What's aesthetic about it: The spatial layout. Content arranged visually on boards rather than listed in pages. Images, colour swatches, text notes, and links side by side. The tool looks like a creative studio's inspiration wall. Boards can be shared and look beautiful without any formatting work.
Beyond aesthetics: Task lists. Web clipper. File uploads. Real-time collaboration. Templates for creative workflows.
Limitations: No AI. No semantic search. Limited to boards (no long-form documents, no databases). Free tier limited to 100 notes/images/links. $13/month Pro. No offline mode. No meeting transcription. No publishing with analytics.
Best for: Designers and creatives collecting visual references. Moodboarding. Creative project planning. People who think spatially. See Fabric vs Milanote.
How to choose
If you want aesthetic across all content types with zero configuration: Fabric. Calm, minimal, works with PDFs, images, recordings, articles, and notes. The canvas, reader, and explorer are all designed to feel personal.
If the writing experience matters most: Bear. Nothing else feels as good to type in. Apple only.
If you want polished documents to share: Craft. Every doc looks like it was designed. Apple-first.
If you enjoy building your aesthetic workspace: Notion. The customisation is endless. The effort is real.
If you want handwritten notes on iPad: GoodNotes. The digital notebook. Apple Pencil required.
If you want visual boards and moodboards: Milanote or Fabric's canvas. Milanote is boards-only. Fabric's canvas is one feature inside a full workspace.
What "aesthetic" actually means in a notes app
Most "aesthetic notes app" articles compare themes and fonts. Those matter, but they're not the whole story.
An aesthetic app is one that makes you want to use it. That's partly visual (how it looks) and partly experiential (how it feels). An app can have beautiful typography but feel frustrating to navigate. An app can have minimal theming but feel peaceful to use because nothing is in the wrong place.
The deeper aesthetic question is whether the tool respects your attention. No pop-ups demanding upgrades. No feature overload on screen. No notifications about features you don't use. Just a space that feels like yours.
Fabric is built with this in mind. The interface is calm by default. The reader removes distractions. The canvas gives you space. The smart organisation means you don't spend time filing and sorting. You spend time thinking and creating.
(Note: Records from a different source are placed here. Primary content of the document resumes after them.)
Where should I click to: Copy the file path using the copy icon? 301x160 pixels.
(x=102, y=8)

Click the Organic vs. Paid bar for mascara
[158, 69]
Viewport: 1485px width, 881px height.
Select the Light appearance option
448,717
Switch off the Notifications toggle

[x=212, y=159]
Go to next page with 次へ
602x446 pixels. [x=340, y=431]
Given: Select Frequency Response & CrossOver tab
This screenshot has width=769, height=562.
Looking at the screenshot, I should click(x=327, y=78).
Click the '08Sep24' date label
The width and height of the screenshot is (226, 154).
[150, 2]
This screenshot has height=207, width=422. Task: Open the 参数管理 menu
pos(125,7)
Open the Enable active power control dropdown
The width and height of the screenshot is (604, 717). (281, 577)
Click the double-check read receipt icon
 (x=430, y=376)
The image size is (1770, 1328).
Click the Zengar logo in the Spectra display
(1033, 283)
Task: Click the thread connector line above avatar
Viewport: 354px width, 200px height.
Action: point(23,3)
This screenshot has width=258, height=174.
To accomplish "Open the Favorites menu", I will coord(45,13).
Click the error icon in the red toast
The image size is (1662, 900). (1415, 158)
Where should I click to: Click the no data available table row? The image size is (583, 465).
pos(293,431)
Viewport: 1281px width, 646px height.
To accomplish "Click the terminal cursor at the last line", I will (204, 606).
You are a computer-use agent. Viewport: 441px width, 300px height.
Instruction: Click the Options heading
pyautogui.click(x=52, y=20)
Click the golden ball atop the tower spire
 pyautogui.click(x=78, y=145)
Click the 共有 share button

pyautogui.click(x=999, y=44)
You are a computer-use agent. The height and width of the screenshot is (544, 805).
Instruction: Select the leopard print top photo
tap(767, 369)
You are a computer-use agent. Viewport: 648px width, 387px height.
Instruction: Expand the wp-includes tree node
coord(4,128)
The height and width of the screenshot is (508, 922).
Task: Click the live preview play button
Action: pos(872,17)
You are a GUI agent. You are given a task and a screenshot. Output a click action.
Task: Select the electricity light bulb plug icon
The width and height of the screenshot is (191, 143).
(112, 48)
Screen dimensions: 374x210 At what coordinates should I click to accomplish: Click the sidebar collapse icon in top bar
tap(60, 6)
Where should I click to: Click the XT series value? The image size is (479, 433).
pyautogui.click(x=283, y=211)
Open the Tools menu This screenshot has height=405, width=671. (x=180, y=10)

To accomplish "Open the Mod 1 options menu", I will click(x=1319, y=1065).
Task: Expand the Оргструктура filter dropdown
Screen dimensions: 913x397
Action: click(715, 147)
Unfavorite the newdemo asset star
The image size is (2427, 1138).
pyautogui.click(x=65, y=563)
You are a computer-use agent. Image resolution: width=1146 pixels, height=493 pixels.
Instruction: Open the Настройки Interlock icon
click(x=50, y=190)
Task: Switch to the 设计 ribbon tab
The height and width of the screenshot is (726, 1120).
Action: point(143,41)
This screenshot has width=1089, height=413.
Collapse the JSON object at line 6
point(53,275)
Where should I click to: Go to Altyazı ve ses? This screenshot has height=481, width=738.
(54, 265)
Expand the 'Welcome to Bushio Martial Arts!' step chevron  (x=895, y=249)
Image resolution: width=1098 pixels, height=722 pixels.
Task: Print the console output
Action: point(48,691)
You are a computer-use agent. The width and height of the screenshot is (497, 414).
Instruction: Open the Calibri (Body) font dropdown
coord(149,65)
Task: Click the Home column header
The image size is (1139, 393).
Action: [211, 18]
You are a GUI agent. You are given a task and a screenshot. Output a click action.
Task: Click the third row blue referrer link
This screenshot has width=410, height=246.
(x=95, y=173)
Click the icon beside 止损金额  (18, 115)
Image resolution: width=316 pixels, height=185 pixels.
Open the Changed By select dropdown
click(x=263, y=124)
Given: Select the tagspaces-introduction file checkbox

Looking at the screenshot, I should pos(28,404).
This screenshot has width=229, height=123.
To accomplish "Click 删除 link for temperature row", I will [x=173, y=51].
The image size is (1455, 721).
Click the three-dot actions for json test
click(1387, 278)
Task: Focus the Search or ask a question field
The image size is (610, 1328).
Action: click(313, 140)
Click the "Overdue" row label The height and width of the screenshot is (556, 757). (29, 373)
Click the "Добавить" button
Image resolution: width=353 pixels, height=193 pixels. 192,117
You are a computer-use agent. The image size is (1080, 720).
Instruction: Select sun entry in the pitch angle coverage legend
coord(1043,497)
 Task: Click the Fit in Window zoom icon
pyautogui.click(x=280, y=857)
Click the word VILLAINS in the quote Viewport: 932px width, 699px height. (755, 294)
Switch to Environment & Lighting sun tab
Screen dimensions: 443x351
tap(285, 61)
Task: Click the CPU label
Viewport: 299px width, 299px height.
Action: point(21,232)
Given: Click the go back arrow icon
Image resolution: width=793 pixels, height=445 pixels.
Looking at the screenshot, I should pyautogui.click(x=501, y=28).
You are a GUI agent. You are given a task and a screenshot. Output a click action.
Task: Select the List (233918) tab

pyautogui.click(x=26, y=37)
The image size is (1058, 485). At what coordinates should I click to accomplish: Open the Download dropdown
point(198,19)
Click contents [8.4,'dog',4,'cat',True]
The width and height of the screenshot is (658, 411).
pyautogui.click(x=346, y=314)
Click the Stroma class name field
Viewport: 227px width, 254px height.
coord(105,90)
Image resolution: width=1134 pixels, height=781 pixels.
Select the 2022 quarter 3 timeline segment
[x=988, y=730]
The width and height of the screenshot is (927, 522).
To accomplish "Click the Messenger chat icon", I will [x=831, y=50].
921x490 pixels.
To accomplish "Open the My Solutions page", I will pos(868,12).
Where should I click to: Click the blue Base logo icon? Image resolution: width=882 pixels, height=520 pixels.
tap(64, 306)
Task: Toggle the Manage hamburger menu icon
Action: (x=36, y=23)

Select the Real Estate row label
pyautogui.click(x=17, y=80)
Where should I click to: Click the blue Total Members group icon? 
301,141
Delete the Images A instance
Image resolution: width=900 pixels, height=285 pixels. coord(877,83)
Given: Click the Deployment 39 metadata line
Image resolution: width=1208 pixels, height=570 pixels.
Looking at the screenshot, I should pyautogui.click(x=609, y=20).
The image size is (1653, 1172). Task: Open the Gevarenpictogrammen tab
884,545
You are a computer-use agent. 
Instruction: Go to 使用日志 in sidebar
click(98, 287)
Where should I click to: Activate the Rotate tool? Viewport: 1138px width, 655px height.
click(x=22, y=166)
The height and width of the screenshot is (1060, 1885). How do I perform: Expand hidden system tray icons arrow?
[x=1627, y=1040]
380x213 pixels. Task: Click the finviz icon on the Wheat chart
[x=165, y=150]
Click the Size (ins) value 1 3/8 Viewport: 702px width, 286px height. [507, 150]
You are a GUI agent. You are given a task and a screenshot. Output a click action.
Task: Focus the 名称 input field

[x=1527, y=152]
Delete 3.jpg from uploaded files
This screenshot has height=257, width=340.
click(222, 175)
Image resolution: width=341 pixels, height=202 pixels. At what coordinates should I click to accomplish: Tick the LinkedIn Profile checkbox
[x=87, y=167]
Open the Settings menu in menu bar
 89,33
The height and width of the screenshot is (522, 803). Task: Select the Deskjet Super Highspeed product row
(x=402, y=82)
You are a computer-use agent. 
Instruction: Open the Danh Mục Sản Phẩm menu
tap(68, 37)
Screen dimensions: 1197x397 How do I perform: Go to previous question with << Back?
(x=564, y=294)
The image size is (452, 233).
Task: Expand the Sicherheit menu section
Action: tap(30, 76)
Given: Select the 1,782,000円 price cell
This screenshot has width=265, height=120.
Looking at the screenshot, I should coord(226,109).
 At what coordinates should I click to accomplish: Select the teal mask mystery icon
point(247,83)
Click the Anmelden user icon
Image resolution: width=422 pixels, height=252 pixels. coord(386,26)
The aesthetic is in the absence of friction.
FAQs
Which is prettiest out of the box? Bear (for writing) and Craft (for documents). Both look beautiful the moment you open them. Notion requires building. GoodNotes requires handwriting. Fabric is calm and minimal by default.
Which works on Android? Fabric and Milanote. Bear, Craft, and GoodNotes are Apple-first. Notion works on Android but its aesthetic community is Apple-focused.
Can I do aesthetic notes without an iPad? Yes. Bear, Craft, and Fabric are all beautiful on Mac. Fabric has desktop apps for Mac and Windows. Notion works everywhere. GoodNotes is the only one that requires an iPad for the full handwritten aesthetic.
Which has AI? Fabric (full AI across all content types, multiple models, no credits). Craft (built-in AI assistant). Notion AI (on Business tier). Bear, GoodNotes, and Milanote have no AI.
What if I want aesthetic moodboards? Milanote for dedicated visual boards. Fabric's canvas for spatial moodboarding inside a full workspace with 17+ live embeds (Figma, Spotify, YouTube, Google Maps). Both are visually oriented. Fabric's canvas also connects to your AI and search. See Fabric vs Milanote and best moodboard app.
Which is best for aesthetic study notes? GoodNotes for handwritten notes on iPad. Notion for colour-coded study dashboards. Fabric for a calm workspace where lecture recordings, PDFs, and typed notes all feel cohesive and are connected by AI.